Where I come from, it's okay to be yourself and do what you love without being judged. With my family and friends, come as you are and do what you do best. That's the most important message I'm trying to share with everyone, regardless of their race and religion. Everyone should be able to spread positive vibes in their own way and create art.


SH: The concept of "Make Believe" is fascinating because it connects your spirituality to your music. Is it important to you that you share that part of your life in your music?

Y: That's an interesting question because, in reality, I am a Muslim woman. Making music and my faith are huge parts of my life. Everything I do is based on my faith. Being kind to others, being fair to people and being kind to animals.

For the song, I wanted to play around with the idea of meeting someone whose faith is everything to them. I wanted to tie that in with how sometimes, people see their relationship like that. It's their whole belief system. Like, I love this person and anything they do is right. Everything they do is okay because I believe in saving this relationship and this romance like I do religion.

Lyrically, I feel like that's my favorite song from this project because I really wanted to tell that story. Sometimes you find someone and you become a little too obsessed with the idea of having this love story in your life. But, sometimes it's just make-believe. It's almost like bad religion. When you're too obsessed, in love or emotional about something, it becomes a bad thing for you.

Yuna Promo Photo

(Photo Credit: YRR Music)


SH: Y4 and the other projects leading up to the album are the first time you've been able to showcase the production skills you've learned during the pandemic. What has that experience been like? Did you face any challenges self-producing?

Y: Oh, yeah! I faced many challenges. It's still a learning process because I've done a little bit of producing here and there in the last 10 years, but during the pandemic, I think that's when I really had to learn because I didn't have anyone else at home. I have no studio engineer in my house. I had to be the studio engineer, producer and musician.

I was able to get better at playing instruments. I downloaded Ableton not knowing what I'm doing while spending hundreds of dollars on plugins I don't know how to use. It's really funny because it helped with the songwriting. I can try to build an idea from scratch without depending on someone to come up with something. Hopefully, in the future, I get to do more producing. An album fully produced by Yuna—that would be the dream for me.

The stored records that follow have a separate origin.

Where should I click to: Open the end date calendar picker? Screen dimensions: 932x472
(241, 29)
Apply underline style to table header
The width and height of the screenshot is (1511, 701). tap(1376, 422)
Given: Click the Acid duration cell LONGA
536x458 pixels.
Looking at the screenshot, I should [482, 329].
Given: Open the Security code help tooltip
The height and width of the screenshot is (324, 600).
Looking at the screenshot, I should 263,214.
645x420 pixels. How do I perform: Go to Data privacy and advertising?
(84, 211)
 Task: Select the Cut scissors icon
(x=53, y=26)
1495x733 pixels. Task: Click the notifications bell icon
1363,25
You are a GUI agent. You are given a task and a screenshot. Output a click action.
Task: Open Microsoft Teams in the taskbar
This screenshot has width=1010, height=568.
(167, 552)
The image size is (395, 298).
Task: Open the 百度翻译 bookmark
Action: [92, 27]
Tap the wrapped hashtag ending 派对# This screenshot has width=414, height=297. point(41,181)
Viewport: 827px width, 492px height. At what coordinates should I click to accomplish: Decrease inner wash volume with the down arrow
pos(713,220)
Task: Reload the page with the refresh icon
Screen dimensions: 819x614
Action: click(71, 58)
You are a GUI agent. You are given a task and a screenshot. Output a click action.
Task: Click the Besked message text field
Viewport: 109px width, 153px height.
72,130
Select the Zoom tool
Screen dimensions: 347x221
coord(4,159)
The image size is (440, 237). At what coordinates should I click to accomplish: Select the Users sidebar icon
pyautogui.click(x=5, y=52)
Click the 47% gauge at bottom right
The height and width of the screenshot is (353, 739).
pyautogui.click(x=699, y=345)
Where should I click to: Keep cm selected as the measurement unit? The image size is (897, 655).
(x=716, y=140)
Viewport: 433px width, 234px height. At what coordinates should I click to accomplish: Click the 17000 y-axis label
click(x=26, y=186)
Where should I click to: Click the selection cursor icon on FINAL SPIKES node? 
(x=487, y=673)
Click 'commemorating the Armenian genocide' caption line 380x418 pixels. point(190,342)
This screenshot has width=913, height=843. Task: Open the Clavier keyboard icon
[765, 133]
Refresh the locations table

SH: You also recently started #Yunationals to connect your global fanbase. How has that been going? What do you hope the impacts of that will be?

Y: #Yunationals is something fun that I came up with earlier this year. I created a separate website for the fans. I get subscriptions from them and then I create videos of behind-the-scenes stuff like an exclusive look into my studio sessions. Everything is done by me. It's a lot of work, but it's special because there's a personal touch to it.

As an independent artist, it's 10 times harder for me to create, go on tour and do everything with a very, very small team. It means a lot to have fans supporting me. In return, I give them exclusive updates or gift packs for them. I want people to know that when I'm making music, it's not just for me. It's also for them. This is teamwork, you know? That's the kind of relationship I have with Yunationals.

Whatever subscription I'm getting, it goes back into the music and making videos. Like when my husband and I made the visuals for Y1, 2, 3, and 4, we can pull the extra cash from it to get an amazing camera. We have the #Yunationals that directly support the content and music that I'm putting out.


If you're on the West Coast, you can also catch Yuna on her aptly named "November Tour," kicking off in Vancouver, Canada on Nov. 3 and concluding on Nov. 12 in Anaheim, California.